Monitoring the Mental Health Act in 2016/17 Summary
Mental health has never been higher on the national agenda. In our report on the state of care in mental health services published in July 2017, we commented on the fact that more people than ever are receiving treatment and care for mental health conditions. In some respects, this is a good thing because it is in part due to more people being willing to seek help because of a reduction in the stigma associated with mental ill-health. However, this increase in demand has also contributed to a mental health system that is showing signs of strain; including problems of access, pressures on staffing and unsafe environments on some mental health wards. The number of people detained in hospital under the MHA has increased in recent years and the proportion of detained to informal patients continues to rise. In some parts of the country, mental health wards now admit few informal patients. In previous MHA reports, we have commented on the limited understanding of the factors that have contributed to this change. In January 2018, we published a report, based on evidence gathered during visits to local areas, and proposed eight hypotheses that could explain the increasing use of the MHA. Our findings support the view that changes to legislation alone may not have a major or immediate effect on the use of the MHA or rates of detention for specific groups.

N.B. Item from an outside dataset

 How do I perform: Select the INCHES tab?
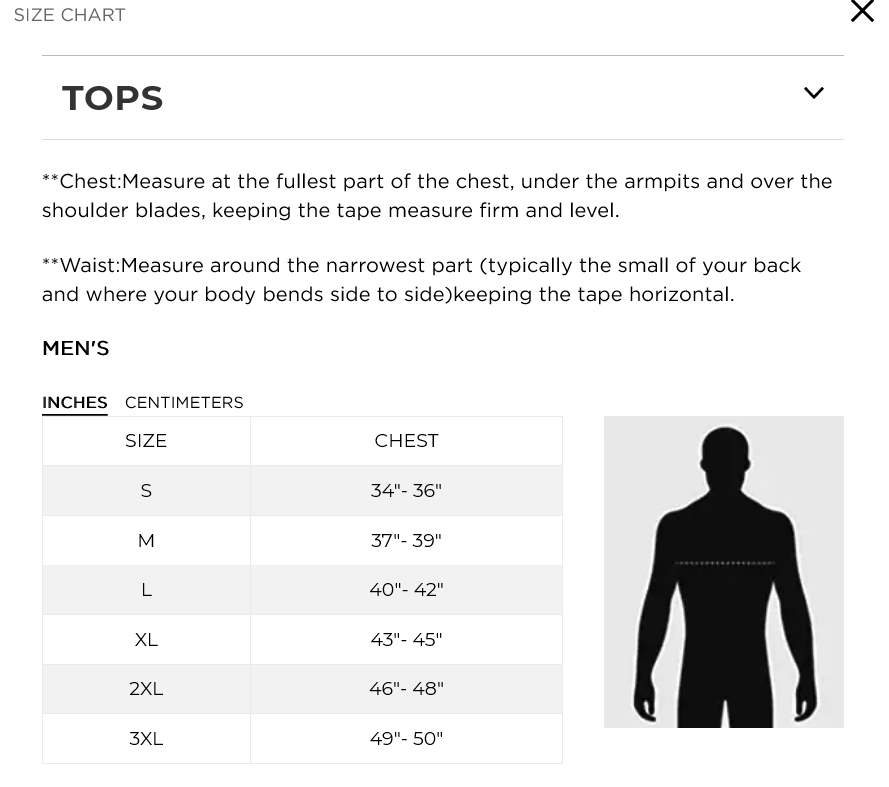(75, 403)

Our MHA reviewers across the country have reported progress in some aspects of practice relating to the use of the MHA. However, in other aspects, we see no evidence of improvement from previous years. In particular, we continue to be concerned about the quality of care plans, discharge plans and physical health checks.
In 2017, we committed to carrying out focused work on some aspects of the use of the MHA that require closer scrutiny. In our state of care in mental health services report, we highlighted that more than 30 years after the introduction of mental health legislation that enshrined the principle of least restriction, some patients still receive overly restrictive care. To encourage improvement in this area of treatment, our report on restrictive intervention programmes published in December 2017 identified five NHS mental health trusts that have developed strategies and implemented approaches to reducing the need for restrictive interventions; including physical restraint. We will build on this good practice, including working with the Department of Health and Social Care to move towards greater understanding and implementation of the least restrictive option.
It is likely that, for a person whose first experience of mental health care is detention under the MHA, their perception of mental health services, and their willingness to engage with future care, will be greatly influenced by their experience of care provided during that initial admission. It is therefore vital that, while developing community services that can minimise the need for admission, services do not lose sight of the importance of also providing high quality inpatient care for those who need it.